I’m helping a researcher sort out some travel to work data for the CSD of Houston, BC. From this table: https://www150.statcan.gc.ca/n1/en/catalogue/98-400-X2016325 looking at Houston (DM) we get a labour force of 1065 living in Houston, but the census profile of Houston (DM) gives a labour force size of 1615, and it seems to both of us the difference between the two seems much too large to be due to suppression and random rounding. I’m wondering if there is documentation I’m just missing that would account for this difference?
On the first table, your client has given the “universe” or population captured, is people who are employed in the labour force aged 15 years and over who have a usual place of residence. Whereas, in the second table your client is looking at a universe that we would title persons in the labour force aged 15 years and over. We can find this information from looking at either the table title or the profile section title.
Here is a little explanation on why this population is so different from the total labour force that you see on the second table.

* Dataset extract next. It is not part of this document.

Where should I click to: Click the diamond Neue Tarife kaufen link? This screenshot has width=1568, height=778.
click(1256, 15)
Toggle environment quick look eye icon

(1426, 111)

Seeing as this table is a commuting flow chart, respondents must have a usual place of work which limits the number of respondents that you see. This helps with the accuracy of the table as those with a flexible work environment are not always commuting to the same place. This table is also only showing those who are employed in the labour force. From reading this definition of both labour force and labour force status we see that those counted in the labour force may have been unemployed during the reference period which would also mean that they would not have an eligible destination to use in the commuting flow chart.
After seeing these differences I would recommend that your client look at journey to work sections of the profile for comparability instead of the labour force sections. You can find this by selecting “Journey to work” using the “Topic” toggle bar at the top of the profile.
One last consideration with this flow chart is that suppression rules do apply to protect the privacy of Canadians. Random rounding has of course been used on all of these tables however as well, there may be some respondents living in Houston ,BC who have a very unique commuting destination. The six possible commuting destinations listed on the first table may therefore not be exhaustive, which would account for the sum of these 6 answers not adding up to exactly the same total as the journey to work universe.